The problem with the CPP is that the original proposal for a public, wage earnings based pension plan that replaced up to 50% of average earnings, was fought ferociously by Canada’s financial industry. The big banks and insurance companies we know today were already powerful in the 1960s, and aggressively opposed a large public plan that would soak up so much of the retirement “business” that they wanted to obtain. Most employers also fought against the decent CPP, arguing that they would play a role in establishing pension arrangements through private, workplace based schemes (described above). The result of this grand confrontation between a working class interest in decent pensions and a the bankers’ and employers’ interest in a more ‘private’ welfare state was a compromise: the basic benefit level of CPP was cut in half, down to a maximum 25% wage replacement rate. For most workers, this means very stingy benefits – the current average CPP pension benefit is about $6,000 per year, significantly less for women. Even when combined with the $6,000 or so we get from Old Age Security (the other public pension, financed out of general tax revenues), the public pension system in Canada is a sub-poverty system for most workers.

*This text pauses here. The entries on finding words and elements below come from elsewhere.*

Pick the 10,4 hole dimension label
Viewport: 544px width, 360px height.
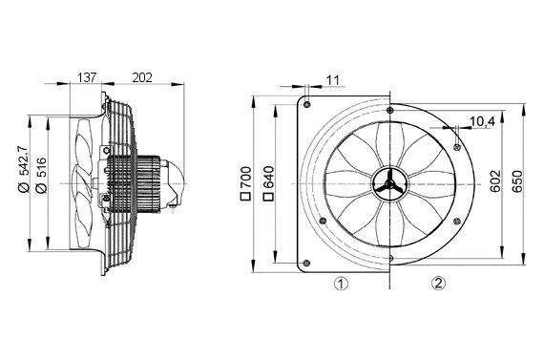pos(483,120)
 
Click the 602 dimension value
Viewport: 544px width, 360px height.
pos(494,181)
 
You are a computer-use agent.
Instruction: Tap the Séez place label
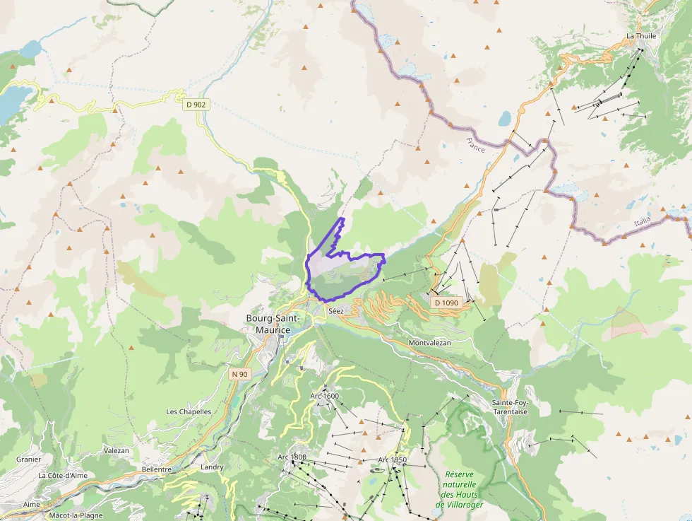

For all of these reasons, the Retirement Security for Everyone campaign from the CLC was a hugely welcome development in September 2009. It was a real recognition of the failure of the existing system, and an affirmation that the original CPP proposal from the 1960s – which would have paid twice the benefits of the current CPP – was entirely justified and more viable and needed than ever. The intensified employer and government attacks on secure workplace pensions is a clear indicator that the employer class is withdrawing from even its feeble pretence that it accepts responsibility for ensuring that workers are not tossed into poverty in their retirement. The CLC campaign – focused on the doubling of CPP benefits – achieved some early success in getting that proposal on the public policy radar screen for a couple of years between 2010 and 2011. But the refusal of the federal Conservatives to consider *any* CPP expansion has created a stalemate on the issue. The Liberal government in Ontario is now launching a CPP-style Ontario Retirement Pension Plan with support from several other provinces. While it is less ambitious than the CLC’s proposal, it’s important that they appear to be insisting that the model be structured in a way that would allow a full integration into the CPP itself if and when a federal government that supports decent pensions for workers is elected.
I think a good case can be made for continuing and in fact intensifying the campaign to expand the CPP for all workers in all provinces. In recent months, the labour movement has been campaigning for its very survival, in the face of various attacks on basic labour rights, including the Conservative Party push in Ontario for US-style “right to work for less” laws. That work has emphasized the broader, social goals of the labour movement — and the fact that all workers benefit from a strong labour movement even when less than 30% of workers are actually union members. A serious and militant campaign for improved public pensions is an excellent way to demonstrate solidarity and genuine commitment to the majority of workers with no union who have no workplace pension plan and who will benefit disproportionately from an expanded CPP.